Closed seanlaw closed 1 month ago
@seanlaw hey Sean - hope you had a wonderful weekend!
Scouting for my next contribution and this one looks interesting! What would next steps look like?
@joehiggi1758 This one is less about code contribution and more about "what are the concrete steps for getting access to a GPU so that we can execute our GPU unit tests?"
If you'd like to help us answer this question and come up with a plan then that would be super helpful. Frankly, it's not entirely clear what is being offered above and whether or not it is even useful for what we need. It could very well be a "nope, it's not quite what we need" and we move on. So this is a fact finding mission.

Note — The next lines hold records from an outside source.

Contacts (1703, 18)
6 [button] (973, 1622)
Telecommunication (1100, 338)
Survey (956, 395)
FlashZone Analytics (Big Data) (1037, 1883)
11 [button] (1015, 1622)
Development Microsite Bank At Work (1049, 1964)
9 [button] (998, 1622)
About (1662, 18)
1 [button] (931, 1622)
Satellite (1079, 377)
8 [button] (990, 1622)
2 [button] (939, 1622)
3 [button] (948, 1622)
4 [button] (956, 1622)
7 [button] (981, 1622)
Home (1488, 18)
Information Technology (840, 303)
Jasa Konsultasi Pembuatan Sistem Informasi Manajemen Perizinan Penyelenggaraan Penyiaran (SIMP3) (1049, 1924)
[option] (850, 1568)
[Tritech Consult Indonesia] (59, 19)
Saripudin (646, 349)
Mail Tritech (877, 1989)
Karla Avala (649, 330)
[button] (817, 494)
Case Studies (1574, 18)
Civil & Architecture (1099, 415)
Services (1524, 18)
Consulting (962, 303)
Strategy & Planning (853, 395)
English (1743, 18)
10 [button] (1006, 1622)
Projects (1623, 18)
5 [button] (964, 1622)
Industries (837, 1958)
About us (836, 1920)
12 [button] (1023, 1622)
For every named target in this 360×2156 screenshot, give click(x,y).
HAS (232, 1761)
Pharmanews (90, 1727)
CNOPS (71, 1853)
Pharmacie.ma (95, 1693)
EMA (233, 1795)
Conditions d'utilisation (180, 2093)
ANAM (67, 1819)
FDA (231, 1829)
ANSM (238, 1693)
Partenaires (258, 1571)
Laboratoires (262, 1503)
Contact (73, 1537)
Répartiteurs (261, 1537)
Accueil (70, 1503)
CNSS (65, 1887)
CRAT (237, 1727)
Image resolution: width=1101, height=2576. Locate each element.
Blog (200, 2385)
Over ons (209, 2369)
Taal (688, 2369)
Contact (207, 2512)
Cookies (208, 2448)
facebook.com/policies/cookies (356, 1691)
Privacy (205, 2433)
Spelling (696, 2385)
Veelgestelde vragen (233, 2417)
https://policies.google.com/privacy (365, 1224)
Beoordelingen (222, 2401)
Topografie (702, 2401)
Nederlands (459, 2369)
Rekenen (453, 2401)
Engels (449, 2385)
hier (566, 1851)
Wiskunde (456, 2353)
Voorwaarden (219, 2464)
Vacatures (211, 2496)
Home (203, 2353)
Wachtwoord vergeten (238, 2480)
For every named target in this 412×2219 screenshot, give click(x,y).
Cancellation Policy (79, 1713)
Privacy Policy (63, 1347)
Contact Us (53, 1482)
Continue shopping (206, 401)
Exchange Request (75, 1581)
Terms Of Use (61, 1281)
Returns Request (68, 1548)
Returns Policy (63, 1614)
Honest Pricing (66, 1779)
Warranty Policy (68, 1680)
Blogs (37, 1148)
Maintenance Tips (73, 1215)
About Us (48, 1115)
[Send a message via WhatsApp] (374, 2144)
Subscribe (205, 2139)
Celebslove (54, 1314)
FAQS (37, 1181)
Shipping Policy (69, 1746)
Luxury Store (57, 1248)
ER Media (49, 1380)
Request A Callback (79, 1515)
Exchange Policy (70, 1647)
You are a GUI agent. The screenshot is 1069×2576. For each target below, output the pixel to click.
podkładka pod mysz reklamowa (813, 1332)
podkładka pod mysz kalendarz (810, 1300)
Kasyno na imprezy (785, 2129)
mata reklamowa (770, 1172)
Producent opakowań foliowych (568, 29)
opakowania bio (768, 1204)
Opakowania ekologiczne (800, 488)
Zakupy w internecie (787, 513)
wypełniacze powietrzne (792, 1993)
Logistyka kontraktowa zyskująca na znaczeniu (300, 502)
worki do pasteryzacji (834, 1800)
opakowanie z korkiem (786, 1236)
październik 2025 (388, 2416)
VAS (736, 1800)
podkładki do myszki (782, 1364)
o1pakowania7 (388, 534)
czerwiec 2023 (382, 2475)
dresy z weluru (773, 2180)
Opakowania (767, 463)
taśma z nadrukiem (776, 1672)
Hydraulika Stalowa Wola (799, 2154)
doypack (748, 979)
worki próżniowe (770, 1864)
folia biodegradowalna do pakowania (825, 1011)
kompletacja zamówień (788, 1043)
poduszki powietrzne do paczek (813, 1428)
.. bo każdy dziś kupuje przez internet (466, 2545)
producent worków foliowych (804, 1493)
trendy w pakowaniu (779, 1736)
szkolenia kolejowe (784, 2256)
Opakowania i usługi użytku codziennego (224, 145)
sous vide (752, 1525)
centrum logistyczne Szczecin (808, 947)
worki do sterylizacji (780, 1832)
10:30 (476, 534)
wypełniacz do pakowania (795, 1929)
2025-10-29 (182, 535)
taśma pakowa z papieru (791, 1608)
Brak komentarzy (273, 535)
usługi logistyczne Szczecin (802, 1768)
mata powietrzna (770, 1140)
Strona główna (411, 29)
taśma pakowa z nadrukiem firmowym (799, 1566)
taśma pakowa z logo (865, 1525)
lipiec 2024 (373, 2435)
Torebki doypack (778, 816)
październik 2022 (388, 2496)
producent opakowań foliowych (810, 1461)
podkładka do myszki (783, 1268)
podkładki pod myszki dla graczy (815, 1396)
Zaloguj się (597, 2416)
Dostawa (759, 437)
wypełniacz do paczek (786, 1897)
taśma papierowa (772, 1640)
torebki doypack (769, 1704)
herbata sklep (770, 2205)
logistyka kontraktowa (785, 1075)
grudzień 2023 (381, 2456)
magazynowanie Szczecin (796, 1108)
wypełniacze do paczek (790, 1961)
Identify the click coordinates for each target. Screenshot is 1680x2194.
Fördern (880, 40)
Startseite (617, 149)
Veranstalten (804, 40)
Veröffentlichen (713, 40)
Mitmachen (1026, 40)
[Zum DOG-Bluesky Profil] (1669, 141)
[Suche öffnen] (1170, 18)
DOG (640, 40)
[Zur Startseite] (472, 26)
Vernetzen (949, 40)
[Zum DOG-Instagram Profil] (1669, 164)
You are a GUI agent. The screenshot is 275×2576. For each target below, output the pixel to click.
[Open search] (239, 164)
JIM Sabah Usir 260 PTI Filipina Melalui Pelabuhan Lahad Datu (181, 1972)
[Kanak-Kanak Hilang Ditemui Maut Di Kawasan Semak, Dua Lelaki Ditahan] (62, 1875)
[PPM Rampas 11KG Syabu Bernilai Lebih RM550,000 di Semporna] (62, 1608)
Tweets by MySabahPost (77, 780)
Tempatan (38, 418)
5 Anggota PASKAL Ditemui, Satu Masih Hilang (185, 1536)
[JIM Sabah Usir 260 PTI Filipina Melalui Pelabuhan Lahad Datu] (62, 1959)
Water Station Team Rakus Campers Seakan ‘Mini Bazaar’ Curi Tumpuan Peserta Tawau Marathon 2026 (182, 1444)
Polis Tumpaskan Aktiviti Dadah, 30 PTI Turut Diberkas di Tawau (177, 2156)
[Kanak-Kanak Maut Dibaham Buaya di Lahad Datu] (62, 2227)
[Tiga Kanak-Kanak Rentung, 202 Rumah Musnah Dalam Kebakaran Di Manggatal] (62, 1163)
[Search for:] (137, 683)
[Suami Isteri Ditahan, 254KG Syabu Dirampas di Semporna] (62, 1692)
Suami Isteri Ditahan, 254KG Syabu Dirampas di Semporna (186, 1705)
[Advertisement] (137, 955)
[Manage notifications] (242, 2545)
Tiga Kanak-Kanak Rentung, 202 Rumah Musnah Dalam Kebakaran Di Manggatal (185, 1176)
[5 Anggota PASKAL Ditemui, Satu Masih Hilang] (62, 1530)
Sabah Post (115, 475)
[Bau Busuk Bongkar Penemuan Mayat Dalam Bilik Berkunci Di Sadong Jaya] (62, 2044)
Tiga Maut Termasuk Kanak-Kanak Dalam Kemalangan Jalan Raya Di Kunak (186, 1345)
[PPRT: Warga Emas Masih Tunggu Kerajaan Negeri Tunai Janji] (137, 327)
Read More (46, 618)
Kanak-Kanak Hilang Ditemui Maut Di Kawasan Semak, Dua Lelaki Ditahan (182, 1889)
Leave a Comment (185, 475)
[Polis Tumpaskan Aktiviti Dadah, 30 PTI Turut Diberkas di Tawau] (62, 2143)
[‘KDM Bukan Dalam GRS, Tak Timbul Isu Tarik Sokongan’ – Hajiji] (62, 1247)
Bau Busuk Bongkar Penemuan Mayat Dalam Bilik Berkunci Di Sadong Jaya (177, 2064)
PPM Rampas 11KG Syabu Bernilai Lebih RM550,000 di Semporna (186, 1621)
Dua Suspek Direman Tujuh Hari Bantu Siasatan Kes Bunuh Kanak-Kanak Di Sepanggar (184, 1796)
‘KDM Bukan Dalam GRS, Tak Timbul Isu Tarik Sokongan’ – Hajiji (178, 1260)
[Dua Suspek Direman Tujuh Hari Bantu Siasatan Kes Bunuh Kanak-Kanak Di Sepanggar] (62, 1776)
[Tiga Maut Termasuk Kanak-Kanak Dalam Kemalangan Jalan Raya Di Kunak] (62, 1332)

@seanlaw ahh okay got it - so more of an open ended task at this point, to formalize a plan!
I'm happy to help here and will get us a plan/framework put together!
Awesome! Thank you for your willingness to take on this ill-formed/ambiguous task
@seanlaw hope you're having a wonderful evening! Here's a high level plan/write up on the above! Please let me know if this is not the direction you hoped for and I'm happy to pivot!
High-Level Overview: Quansight and MetroStar's "Open GPU Server" is an initiative designed to provide GPU resources for continuous integration purposes, particularly for the conda-forge community.
Regarding hardware available...
open-gpu-server/TOS.md
open-gpu-server/access/conda-forge-users.json
name: CI with GPU
on: [push, pull_request]
jobs: build: runs-on: gpu_large # Specification of GPU runner ...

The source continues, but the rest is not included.